Provided text:
↓

In Bideci v Neuhold 2014 BCSC 1212 Abrioux J. found that a party’s informal offer to settle did not revoke their early formal offer to settle. This was different from the conclusion reached in Arsenvoski v Bodin 2014 BCSC 199.

In Bideci, the plaintiff suffered personal injuries in a motor vehicle accident. Three months before trial the defendants sent a formal offer to settle for $32,500, plus costs and disbursements, which remained open until the day before trial. Three weeks later the defendants sent an informal offer to settle for $35,000, plus costs and disbursements, which remained open for 2 days. At trial the court assessed damages at $35,100, found the plaintiff one-third at fault, for a net judgment of $23,376. The defendants sought an order that the plaintiff not get his costs from the date of the formal offer.

In distinguishing Arsenvoski, Abrioux J. found that the language of the formal offer was clear; the formal offer could only be withdrawn by written notice, and a subsequent informal offer did not revoke the formal offer. As a result, for the two days the informal offer was open, the formal offer was suspended, and after that it remained in effect until the day before trial. The defendants were awarded 25% of their costs from the date of the formal offer. Although the offer ought to have been accepted, the court found that there was a wide possible range for liability apportionment and damages.

This case shows the importance of having clear wording in a formal offer, in particular if there is any chance a court will exercise its discretion in depriving a plaintiff their costs.

↑

Work order 1:
According to the case summary on offers to settle, what share of their costs from the date of the formal offer were the defendants awarded?
Work order 2:
Copy the lines of the rows from the line with "What do you see at coordinates (725, 776)" to the line with "I want to click on tab-power-pivot: Power", keeping every character unchanged.

Working data:
↓

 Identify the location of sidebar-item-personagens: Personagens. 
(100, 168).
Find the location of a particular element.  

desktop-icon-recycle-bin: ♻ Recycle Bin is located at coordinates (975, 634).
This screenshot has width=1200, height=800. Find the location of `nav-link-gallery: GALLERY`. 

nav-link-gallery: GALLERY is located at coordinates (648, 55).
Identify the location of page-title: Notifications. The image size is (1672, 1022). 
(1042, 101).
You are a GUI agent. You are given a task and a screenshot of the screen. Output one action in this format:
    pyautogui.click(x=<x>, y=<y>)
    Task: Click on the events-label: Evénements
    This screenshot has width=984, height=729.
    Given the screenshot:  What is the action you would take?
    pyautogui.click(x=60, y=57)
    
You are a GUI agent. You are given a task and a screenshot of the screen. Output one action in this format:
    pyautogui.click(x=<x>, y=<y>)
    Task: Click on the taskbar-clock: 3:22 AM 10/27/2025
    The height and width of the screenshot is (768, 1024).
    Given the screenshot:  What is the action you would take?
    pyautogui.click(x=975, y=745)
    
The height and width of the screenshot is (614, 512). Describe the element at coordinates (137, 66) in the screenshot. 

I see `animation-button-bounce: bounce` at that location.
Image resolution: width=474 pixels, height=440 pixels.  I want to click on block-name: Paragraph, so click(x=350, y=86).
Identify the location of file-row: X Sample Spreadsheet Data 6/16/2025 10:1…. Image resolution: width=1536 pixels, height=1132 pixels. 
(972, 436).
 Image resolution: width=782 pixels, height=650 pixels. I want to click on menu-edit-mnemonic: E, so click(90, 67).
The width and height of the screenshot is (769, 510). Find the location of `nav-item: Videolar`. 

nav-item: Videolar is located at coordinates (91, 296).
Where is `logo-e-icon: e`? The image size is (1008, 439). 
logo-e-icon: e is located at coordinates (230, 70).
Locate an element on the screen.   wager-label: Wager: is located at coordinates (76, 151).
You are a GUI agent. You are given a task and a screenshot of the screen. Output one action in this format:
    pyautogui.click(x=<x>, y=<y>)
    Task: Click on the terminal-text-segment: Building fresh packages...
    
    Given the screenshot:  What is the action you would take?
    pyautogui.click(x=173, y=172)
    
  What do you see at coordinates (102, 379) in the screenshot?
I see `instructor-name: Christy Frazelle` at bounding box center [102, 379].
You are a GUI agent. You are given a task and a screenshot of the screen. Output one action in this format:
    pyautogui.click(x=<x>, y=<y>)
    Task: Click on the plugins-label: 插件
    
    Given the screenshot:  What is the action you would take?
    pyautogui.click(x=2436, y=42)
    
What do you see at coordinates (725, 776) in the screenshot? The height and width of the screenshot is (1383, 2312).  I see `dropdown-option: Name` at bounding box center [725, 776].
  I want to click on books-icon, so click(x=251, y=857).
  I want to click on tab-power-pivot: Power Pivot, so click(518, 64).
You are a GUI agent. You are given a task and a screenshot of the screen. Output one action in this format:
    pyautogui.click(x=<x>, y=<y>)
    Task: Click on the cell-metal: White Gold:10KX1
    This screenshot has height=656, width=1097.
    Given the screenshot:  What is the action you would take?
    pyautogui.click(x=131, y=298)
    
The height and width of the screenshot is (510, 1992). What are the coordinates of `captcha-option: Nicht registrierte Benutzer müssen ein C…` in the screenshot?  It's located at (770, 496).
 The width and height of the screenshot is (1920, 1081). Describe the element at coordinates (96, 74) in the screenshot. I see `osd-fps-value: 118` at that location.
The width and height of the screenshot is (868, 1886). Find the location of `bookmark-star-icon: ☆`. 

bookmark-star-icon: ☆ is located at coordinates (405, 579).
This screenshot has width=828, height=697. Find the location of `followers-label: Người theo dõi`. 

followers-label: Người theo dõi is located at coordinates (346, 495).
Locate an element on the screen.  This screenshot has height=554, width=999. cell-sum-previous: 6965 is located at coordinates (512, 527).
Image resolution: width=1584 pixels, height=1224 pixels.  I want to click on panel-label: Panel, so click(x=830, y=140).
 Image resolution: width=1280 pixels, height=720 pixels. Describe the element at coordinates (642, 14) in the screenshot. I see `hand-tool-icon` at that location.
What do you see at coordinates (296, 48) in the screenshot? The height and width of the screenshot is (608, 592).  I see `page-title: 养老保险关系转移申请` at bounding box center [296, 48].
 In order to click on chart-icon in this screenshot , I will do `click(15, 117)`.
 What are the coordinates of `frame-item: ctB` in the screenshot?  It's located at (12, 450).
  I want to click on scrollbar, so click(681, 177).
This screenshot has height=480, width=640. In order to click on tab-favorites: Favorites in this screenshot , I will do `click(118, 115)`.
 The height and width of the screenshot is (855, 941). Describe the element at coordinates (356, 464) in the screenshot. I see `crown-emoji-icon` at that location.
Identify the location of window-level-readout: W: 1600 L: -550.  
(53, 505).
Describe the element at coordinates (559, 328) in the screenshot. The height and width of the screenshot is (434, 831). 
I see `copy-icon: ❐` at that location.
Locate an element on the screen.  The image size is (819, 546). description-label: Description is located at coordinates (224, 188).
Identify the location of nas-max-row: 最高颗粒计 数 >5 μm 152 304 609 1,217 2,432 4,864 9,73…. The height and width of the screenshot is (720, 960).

↑

Worked solution 1:
25%

Worked solution 2:
What do you see at coordinates (725, 776) in the screenshot? The height and width of the screenshot is (1383, 2312).  I see `dropdown-option: Name` at bounding box center [725, 776].
  I want to click on books-icon, so click(x=251, y=857).
  I want to click on tab-power-pivot: Power Pivot, so click(518, 64).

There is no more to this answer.